In contrast, automated optimization based on proper algorithms for designing optimal experiments, which was firstly proposed in the 20th century, has shown excellent performance. Recently, a self-optimization framework combining flow reactors, process analytics, and optimization algorithms without human intervention has been proposed as an effective approach to improving the experimental efficiency.13 Owing to the limitations of reagent cost and optimization time, obtaining satisfactory results via fewer experiments is preferred for reaction optimization. It should be pointed out that the traditional optimization algorithms based on derivative information are difficult to be applied to this situation since the objective function is a black-box and gradient information is unavailable for optimization. Therefore, it is necessary to develop new optimization algorithms for the rapid determination of optimal reaction conditions in flow.

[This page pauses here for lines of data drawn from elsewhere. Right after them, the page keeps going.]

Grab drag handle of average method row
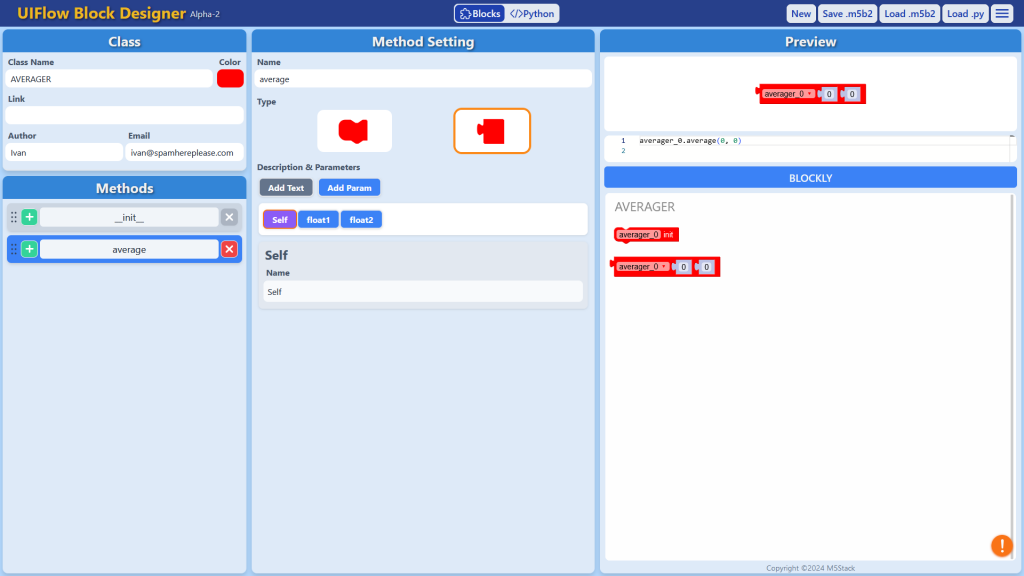pyautogui.click(x=13, y=249)
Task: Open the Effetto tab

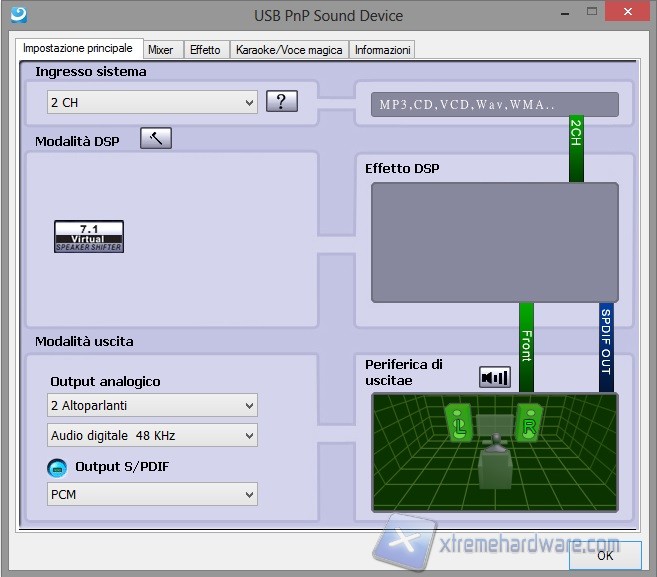Action: point(205,50)
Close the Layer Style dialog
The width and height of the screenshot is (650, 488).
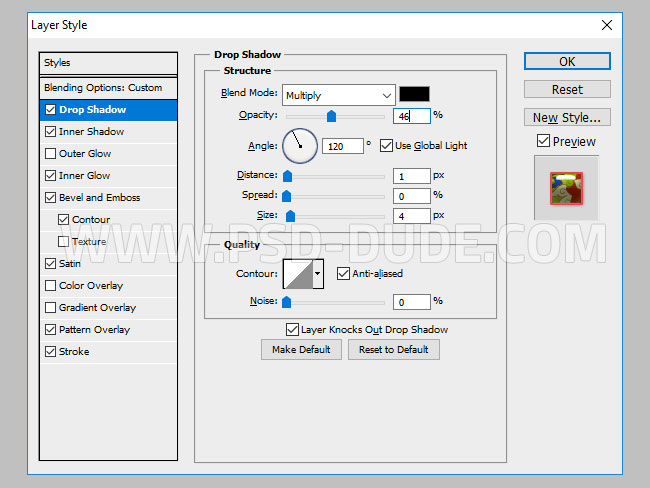(606, 23)
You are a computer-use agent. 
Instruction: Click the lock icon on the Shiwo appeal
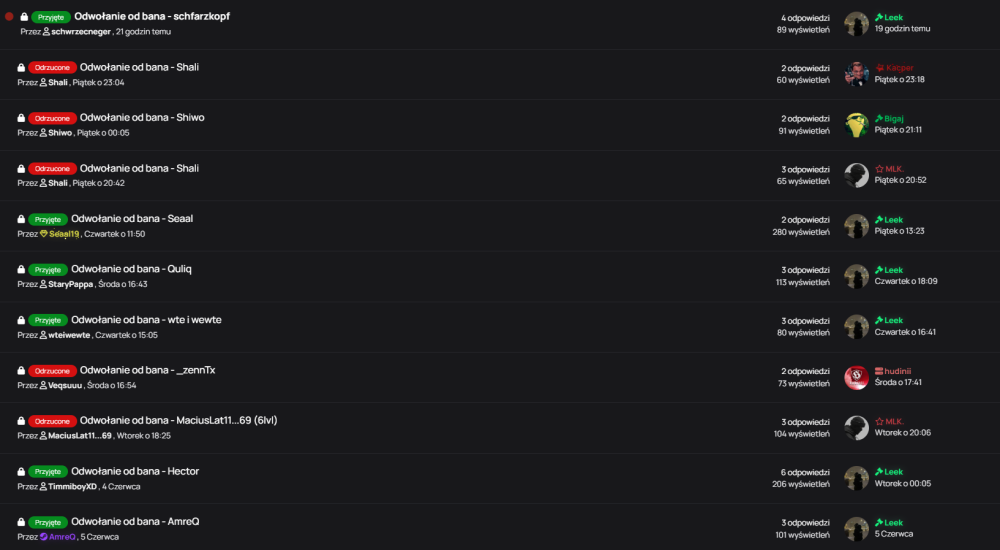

In general, reaction optimization algorithms can be divided into two categories at present: local optimization algorithms and global optimization algorithms.14 Initially, local optimization algorithms were developed from the improvement of several direct search methods and surface response models, such as the Nelder–Mead simplex algorithm15–20 and design of experiments (DoE),18,21–28 and great performance has been achieved in practice. For instance, Fath et al. (2020) developed a self-optimizing framework based on the Nelder–Mead and DoE methods for the optimization of a homogeneous condensation reaction.18 This work systematically compared these two methods and analysed the influence of different factors in detail. Cortes-Borda et al. (2018) presented an autonomous flow reactor combining an optimization algorithm derived from the Nelder–Mead and golden section search methods for the homogeneous synthesis of carpanone.19 The autonomous self-optimization system allowed fast and efficient optimization of the chemical steps leading to carpanone. Although the general applicability of these methods has been proved via different reactions,17–28 researchers still focus on homogeneous reactions or simple gas–liquid reactions, and studies on the optimization of complex gas–liquid–solid reactions are rare. Indeed, for complex gas–liquid–solid reactions, there appear multiple local optima due to their complex response surface. It is difficult for local optimization algorithms to avoid getting stuck in the convergence of the local optimum, so their applications to complex chemical processes are blocked.
Global optimization algorithms, such as stable noisy optimization by branch and fit (SNOBFIT),29 have been gradually proposed for reaction optimization since the beginning of this century. In recent years, global optimization has received extensive attention. For example, Clayton et al. (2020) utilized the SNOBFIT algorithm for the autonomous optimization of multi-step reaction–extraction processes.30 The selective extraction of one amine was achieved with an optimum separation of 90%. This methodology was also utilized to optimize the homogeneous synthesis of N-benzyl-α-methylbenzylamine. Hall et al. (2021) developed an autonomous system to optimize the experimental conditions of a liquid–solid reaction based on the SNOBFIT algorithm.31 Furthermore, researchers also have applied machine learning based global optimization methods for chemical reactions. Shields et al. (2020) employed Bayesian optimization for a palladium-catalysed direct arylation reaction and performed systematic comparisons with human decisions.32 Häse et al. (2018) developed a Bayesian optimizer named Phoenics and applied it to the Belousov–Zhabotinsky reaction.33 Zhou et al. (2017) optimized homogeneous organic synthesis reactions in microdroplets with deep reinforcement learning.34 The optimal reaction conditions were determined in 30 min and a better understanding of the reaction parameters was reached.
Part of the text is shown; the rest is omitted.